**Work to complete**. Copy out the material again, starting at the line that contains "Locate an element" and ending at the line that contains "What do you", both lines included.
Task input Start Marker
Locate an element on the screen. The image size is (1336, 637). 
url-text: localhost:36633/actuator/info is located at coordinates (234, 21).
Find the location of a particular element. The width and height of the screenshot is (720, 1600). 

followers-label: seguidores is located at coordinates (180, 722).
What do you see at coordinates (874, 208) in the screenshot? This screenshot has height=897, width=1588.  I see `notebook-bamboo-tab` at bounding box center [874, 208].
Task input End Marker
Task input Start Marker
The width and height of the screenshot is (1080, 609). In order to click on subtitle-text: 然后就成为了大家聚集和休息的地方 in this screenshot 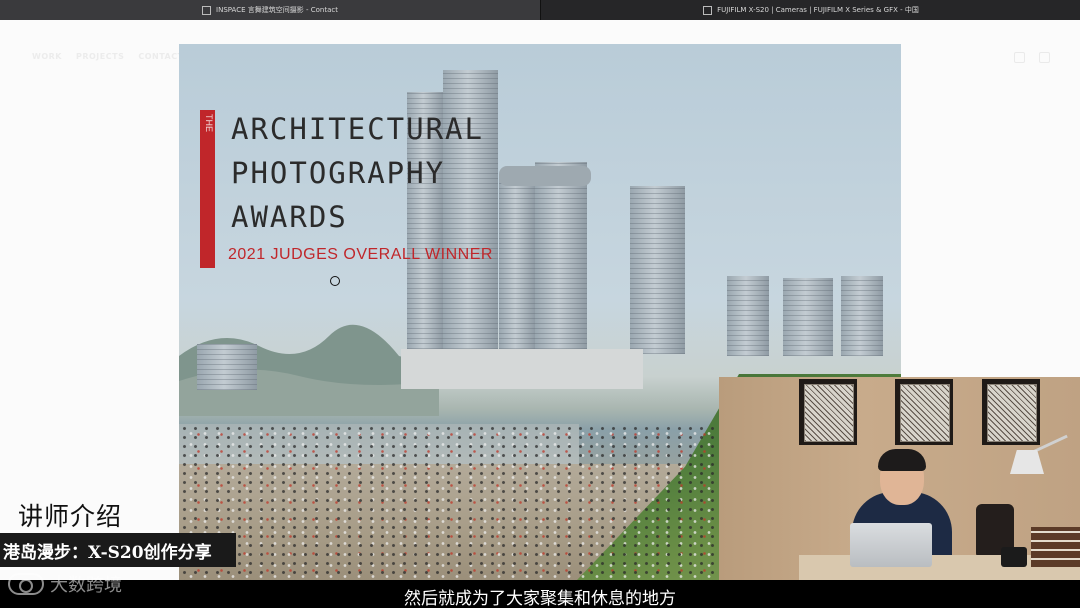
Task input End Marker
**Exercise answer**.
Locate an element on the screen. The image size is (1336, 637). 
url-text: localhost:36633/actuator/info is located at coordinates (234, 21).
Find the location of a particular element. The width and height of the screenshot is (720, 1600). 

followers-label: seguidores is located at coordinates (180, 722).
What do you see at coordinates (874, 208) in the screenshot? This screenshot has height=897, width=1588.  I see `notebook-bamboo-tab` at bounding box center [874, 208].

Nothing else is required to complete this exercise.